ASCE has honored Jose D. Salas, Ph.D., Dist.M.ASCE; Michael L. Anderson, Ph.D., P.E., M.ASCE; Simon M. Papalexiou; and Felix Frances with the 2022 ASCE State-of-the-Art of Civil Engineering Award for the paper “PMP and Climate Variability and Change: A Review,” Journal of Hydrologic Engineering, December 2020.
Given the current relevance of climate change and variability, one of the immediate challenges is how to conduct hydrologic design and estimate risk. Hydraulic structures that cannot be allowed to fail because of catastrophic consequences to life and property are particularly vulnerable in this regard. Examples of such structures include spillways, flood defenses, and protection of nuclear power plants. Design of such structures is based on the idea of extreme events of precipitation and flow that have a very small likelihood of occurrence. The concepts of probable maximum precipitation (PMP) and probable maximum flood (PMF) are “theoretically the greatest depth of precipitation for a given (storm) duration that is physically (meteorologically) possible over a given-size storm area at a particular geographical location at a certain time of the year.” While these can be estimated, current practices have not allowed for climatic changes.
The authors use this backdrop to provide a deep review of PMP estimation, looking at relevant research on both physical methods of climate dynamics as well as statistical methods that are used for extreme events specifically for PMP estimation.
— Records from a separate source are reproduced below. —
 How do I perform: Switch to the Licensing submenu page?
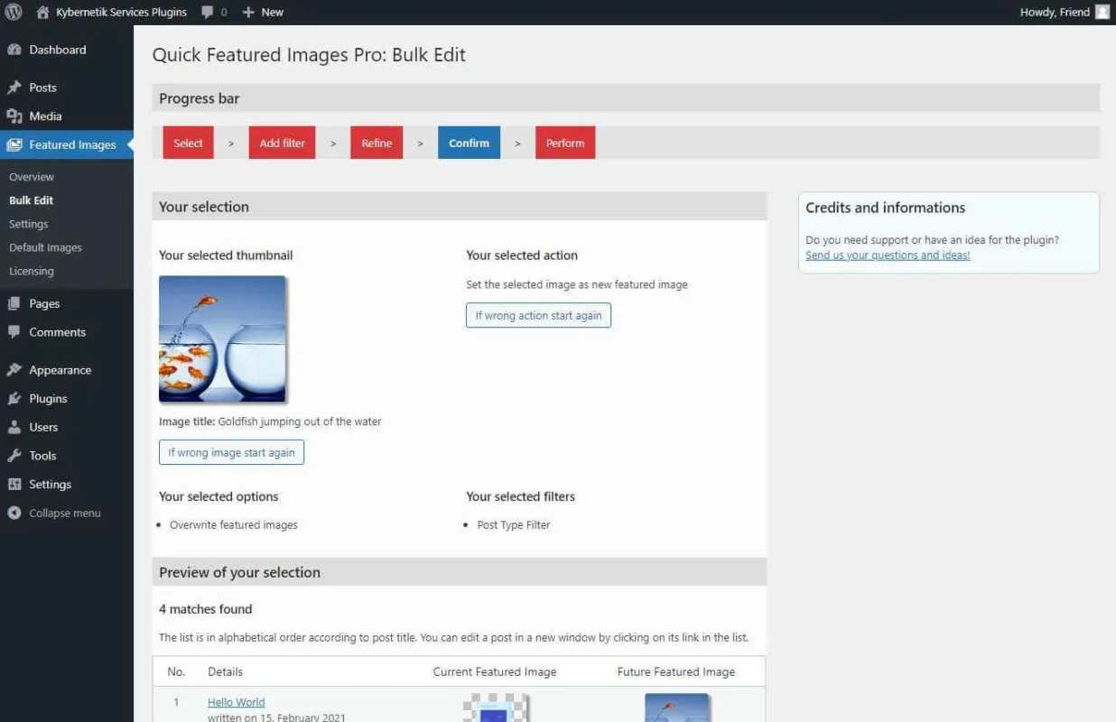pyautogui.click(x=31, y=271)
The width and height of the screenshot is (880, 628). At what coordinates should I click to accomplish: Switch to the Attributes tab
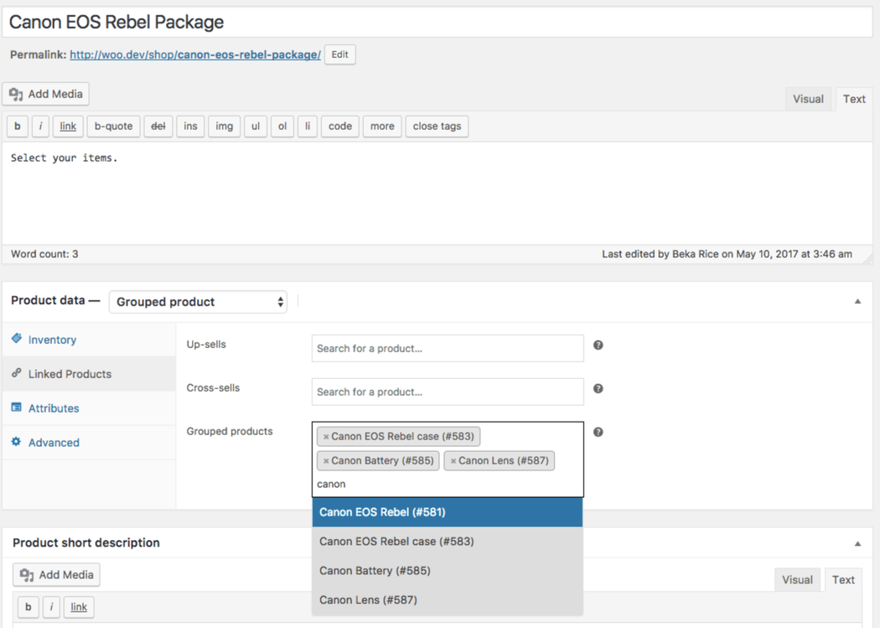[54, 408]
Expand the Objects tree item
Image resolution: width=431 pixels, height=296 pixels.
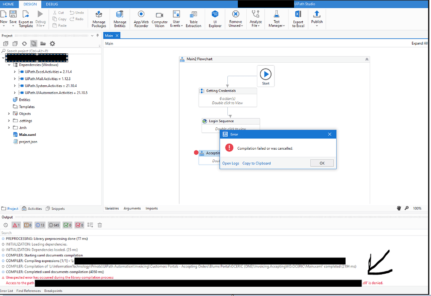[x=8, y=114]
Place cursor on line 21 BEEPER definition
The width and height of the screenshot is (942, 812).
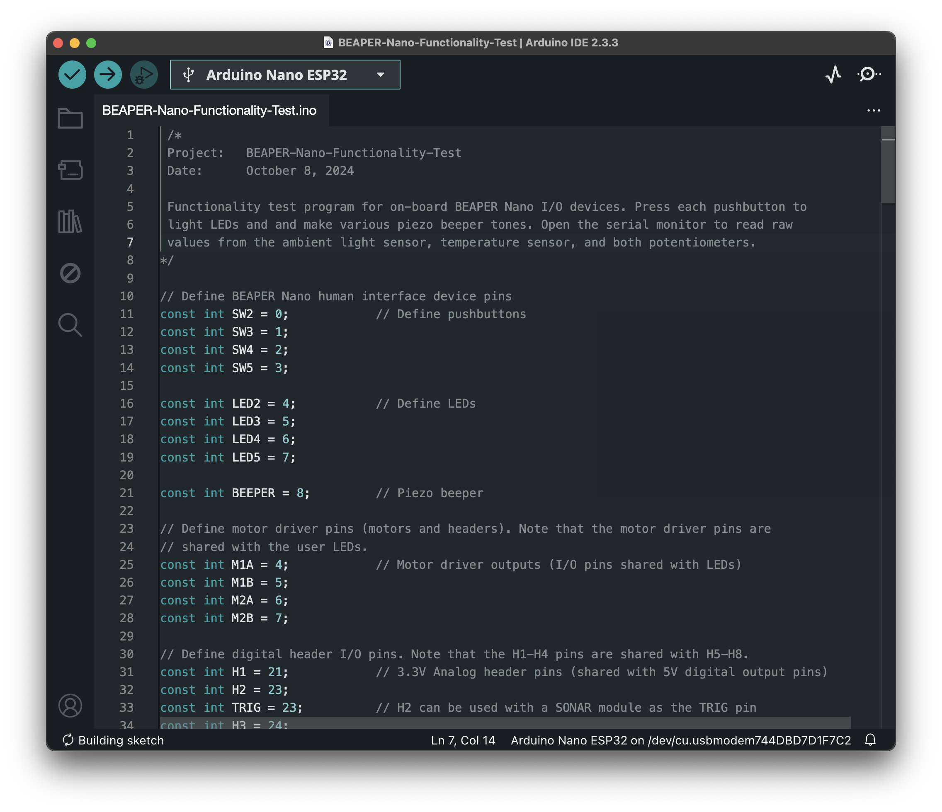253,493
The uncertainty resulting from atmospheric moisture, its transport into storms and wind, and their future changes are assessed to ascertain risk. Of particular note is that the procedures adopted in several countries and agencies for PMP estimation are evaluated.
The ASCE State-of-the-Art of Civil Engineering Award is presented to the individual, individuals, or committee that has prepared, for the benefit of the profession, the most outstanding paper which reviews and interprets state-of-the-art scientific and technical information.